[EXERCISES TO COMPLETE]
**a)** From the kernel patch message below, list every file path that the diff summary shows as changed.
**b)** Answer these questions using the kernel patch message below:
(i) Which flag does the patch introduce, and for which command?
(ii) Which project does the reply call the change very useful for?
(iii) How many insertions and deletions does the diff summary report?

[PASSAGE SHOWN]
- - -

On Mon, Aug 14, 2023 at 4:32 PM Michael Weiß
<michael.weiss@aisec.fraunhofer.de> wrote:
>
> Introduce the BPF_F_CGROUP_DEVICE_GUARD flag for BPF_PROG_LOAD
> which allows to set a cgroup device program to be a device guard.
> Later this may be used to guard actions on device nodes in
> non-initial userns. For this reason we provide the helper function
> cgroup_bpf_device_guard_enabled() to check if a task has a cgroups
> device program which is a device guard in its effective set of bpf
> programs.
>
> Signed-off-by: Michael Weiß <michael.weiss@aisec.fraunhofer.de>

Hi Michael!

Thanks for working on this. It's also very useful for the LXC system
containers project.

> ---
>  include/linux/bpf-cgroup.h     |  7 +++++++
>  include/linux/bpf.h            |  1 +
>  include/uapi/linux/bpf.h       |  5 +++++
>  kernel/bpf/cgroup.c            | 30 ++++++++++++++++++++++++++++++
>  kernel/bpf/syscall.c           |  5 ++++-
>  tools/include/uapi/linux/bpf.h |  5 +++++
>  6 files changed, 52 insertions(+), 1 deletion(-)

- - -

[RECORD SET]
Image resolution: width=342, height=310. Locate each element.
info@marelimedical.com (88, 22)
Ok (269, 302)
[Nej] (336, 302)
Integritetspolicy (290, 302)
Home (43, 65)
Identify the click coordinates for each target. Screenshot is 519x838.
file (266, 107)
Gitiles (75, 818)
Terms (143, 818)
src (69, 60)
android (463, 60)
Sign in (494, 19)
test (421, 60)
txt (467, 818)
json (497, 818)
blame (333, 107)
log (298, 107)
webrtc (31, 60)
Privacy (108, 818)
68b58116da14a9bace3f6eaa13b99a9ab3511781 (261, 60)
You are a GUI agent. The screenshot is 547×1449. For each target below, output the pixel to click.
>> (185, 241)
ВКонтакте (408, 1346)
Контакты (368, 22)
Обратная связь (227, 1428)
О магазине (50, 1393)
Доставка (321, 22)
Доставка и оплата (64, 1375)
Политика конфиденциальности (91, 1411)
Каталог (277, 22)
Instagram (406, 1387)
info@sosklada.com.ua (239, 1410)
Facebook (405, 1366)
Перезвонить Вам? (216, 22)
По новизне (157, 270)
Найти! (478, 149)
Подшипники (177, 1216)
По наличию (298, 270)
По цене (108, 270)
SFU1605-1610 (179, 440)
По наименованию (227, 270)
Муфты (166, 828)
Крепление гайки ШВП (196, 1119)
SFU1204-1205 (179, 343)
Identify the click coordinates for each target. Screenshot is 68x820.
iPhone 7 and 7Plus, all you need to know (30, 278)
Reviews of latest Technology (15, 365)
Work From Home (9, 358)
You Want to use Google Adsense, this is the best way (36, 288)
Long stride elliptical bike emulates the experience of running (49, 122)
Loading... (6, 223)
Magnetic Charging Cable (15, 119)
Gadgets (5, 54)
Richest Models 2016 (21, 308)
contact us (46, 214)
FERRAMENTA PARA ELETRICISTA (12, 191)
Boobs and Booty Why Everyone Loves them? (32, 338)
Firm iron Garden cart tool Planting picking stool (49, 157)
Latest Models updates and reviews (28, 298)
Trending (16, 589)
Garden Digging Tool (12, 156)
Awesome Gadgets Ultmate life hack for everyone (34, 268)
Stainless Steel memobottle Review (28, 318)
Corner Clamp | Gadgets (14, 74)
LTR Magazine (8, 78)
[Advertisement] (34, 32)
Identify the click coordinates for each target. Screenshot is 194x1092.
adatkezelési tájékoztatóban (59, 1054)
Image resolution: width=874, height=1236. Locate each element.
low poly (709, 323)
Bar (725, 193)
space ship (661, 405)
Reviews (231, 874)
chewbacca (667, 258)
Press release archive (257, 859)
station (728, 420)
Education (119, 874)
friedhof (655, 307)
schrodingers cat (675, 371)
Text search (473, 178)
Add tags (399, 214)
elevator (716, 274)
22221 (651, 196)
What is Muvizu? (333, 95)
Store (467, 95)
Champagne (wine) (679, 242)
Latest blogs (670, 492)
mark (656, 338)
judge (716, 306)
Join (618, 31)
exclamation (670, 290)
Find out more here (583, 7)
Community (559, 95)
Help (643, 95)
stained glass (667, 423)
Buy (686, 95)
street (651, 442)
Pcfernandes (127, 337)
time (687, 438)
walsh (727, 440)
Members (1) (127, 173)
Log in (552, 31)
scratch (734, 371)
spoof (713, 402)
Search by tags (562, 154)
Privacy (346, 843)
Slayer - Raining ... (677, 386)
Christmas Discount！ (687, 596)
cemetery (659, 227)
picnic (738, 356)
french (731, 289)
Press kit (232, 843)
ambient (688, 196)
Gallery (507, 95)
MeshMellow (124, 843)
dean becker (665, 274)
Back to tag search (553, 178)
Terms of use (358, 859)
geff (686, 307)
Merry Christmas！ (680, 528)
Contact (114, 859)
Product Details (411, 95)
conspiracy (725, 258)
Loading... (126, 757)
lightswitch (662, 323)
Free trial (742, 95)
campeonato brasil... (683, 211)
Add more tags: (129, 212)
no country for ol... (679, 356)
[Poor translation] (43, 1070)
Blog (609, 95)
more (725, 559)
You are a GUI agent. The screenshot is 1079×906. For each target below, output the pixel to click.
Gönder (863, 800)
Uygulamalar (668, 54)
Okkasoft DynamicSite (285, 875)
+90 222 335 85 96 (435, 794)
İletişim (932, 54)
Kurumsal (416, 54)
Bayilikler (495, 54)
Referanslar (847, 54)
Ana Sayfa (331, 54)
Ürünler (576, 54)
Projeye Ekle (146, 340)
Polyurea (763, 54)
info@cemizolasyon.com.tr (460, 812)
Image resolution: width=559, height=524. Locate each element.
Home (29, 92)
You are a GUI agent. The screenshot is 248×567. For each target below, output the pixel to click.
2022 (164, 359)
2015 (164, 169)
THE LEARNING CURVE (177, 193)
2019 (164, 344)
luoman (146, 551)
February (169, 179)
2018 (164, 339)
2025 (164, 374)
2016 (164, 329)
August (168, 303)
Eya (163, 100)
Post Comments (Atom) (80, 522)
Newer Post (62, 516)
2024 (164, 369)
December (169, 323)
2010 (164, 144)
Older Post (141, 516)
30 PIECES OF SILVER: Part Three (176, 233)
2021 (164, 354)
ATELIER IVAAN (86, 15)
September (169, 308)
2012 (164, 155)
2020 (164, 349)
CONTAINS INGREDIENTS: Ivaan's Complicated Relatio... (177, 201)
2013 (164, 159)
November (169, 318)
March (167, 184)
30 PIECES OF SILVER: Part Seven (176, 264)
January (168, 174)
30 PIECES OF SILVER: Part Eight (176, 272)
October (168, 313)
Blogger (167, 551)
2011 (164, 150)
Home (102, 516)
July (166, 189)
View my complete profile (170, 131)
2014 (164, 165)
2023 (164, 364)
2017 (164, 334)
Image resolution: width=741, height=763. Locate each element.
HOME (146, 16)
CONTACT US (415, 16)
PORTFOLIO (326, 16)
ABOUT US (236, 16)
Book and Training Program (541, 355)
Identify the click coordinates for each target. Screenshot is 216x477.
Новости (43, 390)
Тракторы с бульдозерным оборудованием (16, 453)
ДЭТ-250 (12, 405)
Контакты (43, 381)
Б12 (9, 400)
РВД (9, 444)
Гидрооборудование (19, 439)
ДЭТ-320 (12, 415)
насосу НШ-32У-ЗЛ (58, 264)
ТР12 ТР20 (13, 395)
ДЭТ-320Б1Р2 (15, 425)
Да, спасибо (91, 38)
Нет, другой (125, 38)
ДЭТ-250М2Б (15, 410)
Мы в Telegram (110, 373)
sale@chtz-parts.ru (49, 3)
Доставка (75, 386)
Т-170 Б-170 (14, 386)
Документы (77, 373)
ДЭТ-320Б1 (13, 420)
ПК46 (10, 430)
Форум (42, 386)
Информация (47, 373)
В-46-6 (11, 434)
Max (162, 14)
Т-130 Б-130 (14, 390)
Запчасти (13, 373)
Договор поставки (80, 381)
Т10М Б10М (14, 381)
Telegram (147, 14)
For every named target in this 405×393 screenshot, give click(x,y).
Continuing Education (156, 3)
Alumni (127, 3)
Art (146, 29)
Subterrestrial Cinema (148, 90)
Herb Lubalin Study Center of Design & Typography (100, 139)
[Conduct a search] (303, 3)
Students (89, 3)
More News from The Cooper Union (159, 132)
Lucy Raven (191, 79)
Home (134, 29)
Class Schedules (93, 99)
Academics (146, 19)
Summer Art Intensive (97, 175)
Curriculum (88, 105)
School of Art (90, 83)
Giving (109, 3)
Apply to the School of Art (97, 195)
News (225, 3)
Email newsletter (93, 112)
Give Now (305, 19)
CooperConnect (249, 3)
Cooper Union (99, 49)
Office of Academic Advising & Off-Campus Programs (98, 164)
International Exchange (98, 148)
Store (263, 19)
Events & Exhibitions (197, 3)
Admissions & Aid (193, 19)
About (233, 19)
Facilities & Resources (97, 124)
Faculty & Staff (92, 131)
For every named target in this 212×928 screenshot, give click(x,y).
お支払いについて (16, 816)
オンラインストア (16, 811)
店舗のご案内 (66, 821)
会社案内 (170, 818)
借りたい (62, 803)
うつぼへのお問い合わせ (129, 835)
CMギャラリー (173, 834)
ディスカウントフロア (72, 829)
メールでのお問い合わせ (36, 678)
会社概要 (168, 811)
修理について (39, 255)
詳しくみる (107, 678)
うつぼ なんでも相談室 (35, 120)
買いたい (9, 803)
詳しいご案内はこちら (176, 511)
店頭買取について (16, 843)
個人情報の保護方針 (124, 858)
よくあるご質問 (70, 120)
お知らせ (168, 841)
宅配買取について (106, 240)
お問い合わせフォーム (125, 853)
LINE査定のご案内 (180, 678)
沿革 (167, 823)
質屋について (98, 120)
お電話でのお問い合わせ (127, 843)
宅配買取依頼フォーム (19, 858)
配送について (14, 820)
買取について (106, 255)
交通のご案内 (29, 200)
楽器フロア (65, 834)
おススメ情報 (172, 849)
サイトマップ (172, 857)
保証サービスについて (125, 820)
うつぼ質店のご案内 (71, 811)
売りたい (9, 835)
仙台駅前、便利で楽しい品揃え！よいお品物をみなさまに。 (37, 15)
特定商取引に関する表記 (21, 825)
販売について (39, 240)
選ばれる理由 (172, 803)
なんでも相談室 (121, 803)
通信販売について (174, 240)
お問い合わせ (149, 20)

- - -

[SOLUTIONS TO THE EXERCISE]
**a)**
include/linux/bpf-cgroup.h
include/linux/bpf.h
include/uapi/linux/bpf.h
kernel/bpf/cgroup.c
kernel/bpf/syscall.c
tools/include/uapi/linux/bpf.h

**b)**
(i) The BPF_F_CGROUP_DEVICE_GUARD flag, for BPF_PROG_LOAD.
(ii) The LXC system containers project.
(iii) 52 insertions and 1 deletion.